▶ **WHAT TO DO**
Reproduce the forum thread below word for word, from its first line to its last.

==== DOCUMENT EXTRACT ====

You completely lost me here, and with many of your following comments.

I have known almost NO men like what you describe in my real life, and even of the men who come on this site hoping for more sex with their wives. 

You said later that you don't mean this as a criticism on all men, but here you most certainly do. And it's not fair...or even close to correct.


----------



## Casual Observer (Sep 13, 2012)

LisaDiane said:


> How often do you connect or make love with sex, compared to how often you are disconnected?


Shes made it quite clear she does not want to connect sex with love, because she doesn’t trust that it won’t set her up for failure. There is no trust here. She says they have a wonderful, intimate relationship otherwise. Just this one area in which she doesn’t trust her spouse, or men in general. So she’s detached herself, protected herself from the potential for fatal damage to her marriage.

That’s my read so far. The exclusivity that fuels desire for many of us, that we’re sharing something that’s not shared with anyone else, is always a potential minefield. Is it worth the investment, knowing that failure could be devastating?


----------



## Numb26 (Sep 11, 2019)

LisaDiane said:


> You completely lost me here, and with many of your following comments.
> 
> I have known almost NO men like what you describe in my real life, and even of the men who come on this site hoping for more sex with their wives.
> 
> You said later that you don't mean this as a criticism on all men, but here you most certainly do. And it's not fair...or even close to correct.


Just another man hater I think


----------



## TexasMom1216 (Nov 3, 2021)

Talker67 said:


> AND emotionally checking out from sex acts with your hubby seems to be an excellent way to convince yourself it is OK to cheat on him. "It is only sex, so its ok if i boff my coworker at lunchtime, it does not mean anything" sort of mindset


I think she’s trying to protect herself from when HE does that.


----------



## In Absentia (Aug 21, 2012)

Numb26 said:


> Just another man hater I think


she was abused several times during her childhood… I don’t find it strange she has a low opinion of men and that she has to detach for sex. What’s worrying is that she doesn’t qualify that she doesn’t think all men are like that. She did say it’s not the case, but very often it does sound like a blanket statement.

==== ENTRIES ====

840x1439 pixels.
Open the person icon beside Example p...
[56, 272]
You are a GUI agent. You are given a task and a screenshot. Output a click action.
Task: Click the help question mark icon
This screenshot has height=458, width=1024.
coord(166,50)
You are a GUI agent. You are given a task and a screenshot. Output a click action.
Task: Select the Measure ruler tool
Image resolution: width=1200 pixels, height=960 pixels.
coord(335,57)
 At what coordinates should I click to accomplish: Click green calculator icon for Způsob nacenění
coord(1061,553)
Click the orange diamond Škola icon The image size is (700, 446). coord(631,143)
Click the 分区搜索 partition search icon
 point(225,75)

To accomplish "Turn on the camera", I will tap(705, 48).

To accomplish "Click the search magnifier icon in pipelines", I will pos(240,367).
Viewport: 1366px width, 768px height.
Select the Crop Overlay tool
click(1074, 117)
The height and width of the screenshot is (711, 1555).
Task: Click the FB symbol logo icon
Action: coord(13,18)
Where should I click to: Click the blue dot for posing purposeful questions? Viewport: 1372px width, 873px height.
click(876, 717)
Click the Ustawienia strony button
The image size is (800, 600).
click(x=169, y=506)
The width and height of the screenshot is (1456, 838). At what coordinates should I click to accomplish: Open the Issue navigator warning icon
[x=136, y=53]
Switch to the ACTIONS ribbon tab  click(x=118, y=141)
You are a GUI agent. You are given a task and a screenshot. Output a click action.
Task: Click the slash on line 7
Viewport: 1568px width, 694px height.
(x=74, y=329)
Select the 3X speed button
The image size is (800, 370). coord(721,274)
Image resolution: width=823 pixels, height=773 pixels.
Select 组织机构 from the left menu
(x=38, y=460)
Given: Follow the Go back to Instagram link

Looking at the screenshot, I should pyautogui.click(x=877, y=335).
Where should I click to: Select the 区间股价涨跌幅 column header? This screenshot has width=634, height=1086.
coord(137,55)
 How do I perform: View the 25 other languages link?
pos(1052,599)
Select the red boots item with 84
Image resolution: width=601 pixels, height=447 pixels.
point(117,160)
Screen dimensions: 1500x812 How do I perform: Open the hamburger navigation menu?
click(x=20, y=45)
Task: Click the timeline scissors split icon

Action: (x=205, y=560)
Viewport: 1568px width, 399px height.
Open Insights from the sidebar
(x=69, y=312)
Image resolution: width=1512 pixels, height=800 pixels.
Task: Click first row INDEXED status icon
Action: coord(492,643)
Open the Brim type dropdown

====

▶ **COMPLETE ANSWER**
You completely lost me here, and with many of your following comments.

I have known almost NO men like what you describe in my real life, and even of the men who come on this site hoping for more sex with their wives. 

You said later that you don't mean this as a criticism on all men, but here you most certainly do. And it's not fair...or even close to correct.


----------



## Casual Observer (Sep 13, 2012)

LisaDiane said:


> How often do you connect or make love with sex, compared to how often you are disconnected?


Shes made it quite clear she does not want to connect sex with love, because she doesn’t trust that it won’t set her up for failure. There is no trust here. She says they have a wonderful, intimate relationship otherwise. Just this one area in which she doesn’t trust her spouse, or men in general. So she’s detached herself, protected herself from the potential for fatal damage to her marriage.

That’s my read so far. The exclusivity that fuels desire for many of us, that we’re sharing something that’s not shared with anyone else, is always a potential minefield. Is it worth the investment, knowing that failure could be devastating?


----------



## Numb26 (Sep 11, 2019)

LisaDiane said:


> You completely lost me here, and with many of your following comments.
> 
> I have known almost NO men like what you describe in my real life, and even of the men who come on this site hoping for more sex with their wives.
> 
> You said later that you don't mean this as a criticism on all men, but here you most certainly do. And it's not fair...or even close to correct.


Just another man hater I think


----------



## TexasMom1216 (Nov 3, 2021)

Talker67 said:


> AND emotionally checking out from sex acts with your hubby seems to be an excellent way to convince yourself it is OK to cheat on him. "It is only sex, so its ok if i boff my coworker at lunchtime, it does not mean anything" sort of mindset


I think she’s trying to protect herself from when HE does that.


----------



## In Absentia (Aug 21, 2012)

Numb26 said:


> Just another man hater I think


she was abused several times during her childhood… I don’t find it strange she has a low opinion of men and that she has to detach for sex. What’s worrying is that she doesn’t qualify that she doesn’t think all men are like that. She did say it’s not the case, but very often it does sound like a blanket statement.